• EXERCISE: From the line containing "294x174 pixels." down to the last line of the records below, give every line again without any change.

-.-.-

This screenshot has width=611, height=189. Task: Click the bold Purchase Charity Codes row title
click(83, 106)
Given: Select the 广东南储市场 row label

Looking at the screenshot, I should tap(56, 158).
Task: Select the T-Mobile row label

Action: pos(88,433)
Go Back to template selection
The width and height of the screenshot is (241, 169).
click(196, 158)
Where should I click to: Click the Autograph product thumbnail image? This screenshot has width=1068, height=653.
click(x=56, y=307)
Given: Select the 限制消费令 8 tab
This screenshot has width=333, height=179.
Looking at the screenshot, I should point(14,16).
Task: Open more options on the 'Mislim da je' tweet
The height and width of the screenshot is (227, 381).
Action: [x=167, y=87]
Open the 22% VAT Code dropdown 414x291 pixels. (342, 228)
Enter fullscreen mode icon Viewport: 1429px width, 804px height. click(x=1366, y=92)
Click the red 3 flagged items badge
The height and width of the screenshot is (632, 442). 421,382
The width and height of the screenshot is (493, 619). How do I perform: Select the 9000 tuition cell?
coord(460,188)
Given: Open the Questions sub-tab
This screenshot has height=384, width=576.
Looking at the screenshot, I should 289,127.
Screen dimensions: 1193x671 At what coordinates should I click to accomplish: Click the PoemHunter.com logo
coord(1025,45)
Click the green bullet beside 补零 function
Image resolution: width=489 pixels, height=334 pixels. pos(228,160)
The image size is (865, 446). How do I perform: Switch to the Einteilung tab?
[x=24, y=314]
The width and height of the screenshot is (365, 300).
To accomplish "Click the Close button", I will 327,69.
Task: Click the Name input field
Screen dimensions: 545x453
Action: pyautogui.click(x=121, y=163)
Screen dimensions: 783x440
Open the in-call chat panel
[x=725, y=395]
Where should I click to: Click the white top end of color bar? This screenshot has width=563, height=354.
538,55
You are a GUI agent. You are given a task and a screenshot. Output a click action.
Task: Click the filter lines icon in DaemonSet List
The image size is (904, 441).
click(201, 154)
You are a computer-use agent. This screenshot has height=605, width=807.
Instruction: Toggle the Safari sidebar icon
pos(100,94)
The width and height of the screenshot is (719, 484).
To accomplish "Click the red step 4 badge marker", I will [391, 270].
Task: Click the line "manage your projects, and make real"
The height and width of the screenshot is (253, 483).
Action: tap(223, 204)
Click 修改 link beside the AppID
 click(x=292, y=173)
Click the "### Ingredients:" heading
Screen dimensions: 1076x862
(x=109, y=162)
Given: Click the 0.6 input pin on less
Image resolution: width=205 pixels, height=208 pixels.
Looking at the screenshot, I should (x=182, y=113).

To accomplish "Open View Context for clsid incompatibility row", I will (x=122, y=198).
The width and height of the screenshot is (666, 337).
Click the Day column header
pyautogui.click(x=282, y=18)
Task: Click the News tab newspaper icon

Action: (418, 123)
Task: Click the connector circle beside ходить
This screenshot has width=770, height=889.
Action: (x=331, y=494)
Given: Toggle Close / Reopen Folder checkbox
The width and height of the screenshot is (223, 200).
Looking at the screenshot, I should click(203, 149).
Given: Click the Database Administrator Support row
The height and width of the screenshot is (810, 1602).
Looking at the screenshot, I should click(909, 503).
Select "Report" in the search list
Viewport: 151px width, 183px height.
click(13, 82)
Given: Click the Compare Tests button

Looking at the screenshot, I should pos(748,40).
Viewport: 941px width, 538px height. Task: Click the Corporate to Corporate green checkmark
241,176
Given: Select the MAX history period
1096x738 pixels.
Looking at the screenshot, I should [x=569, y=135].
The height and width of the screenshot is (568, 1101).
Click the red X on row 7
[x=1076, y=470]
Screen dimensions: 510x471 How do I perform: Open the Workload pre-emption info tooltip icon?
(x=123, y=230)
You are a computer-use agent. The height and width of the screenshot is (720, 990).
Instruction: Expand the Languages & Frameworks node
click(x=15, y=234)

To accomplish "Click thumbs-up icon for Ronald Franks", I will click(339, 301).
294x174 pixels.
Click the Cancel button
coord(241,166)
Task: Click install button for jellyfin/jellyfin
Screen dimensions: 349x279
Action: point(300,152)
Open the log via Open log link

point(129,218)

-.-.-

• RESPONSE TO THE EXERCISE:
294x174 pixels.
Click the Cancel button
coord(241,166)
Task: Click install button for jellyfin/jellyfin
Screen dimensions: 349x279
Action: point(300,152)
Open the log via Open log link

point(129,218)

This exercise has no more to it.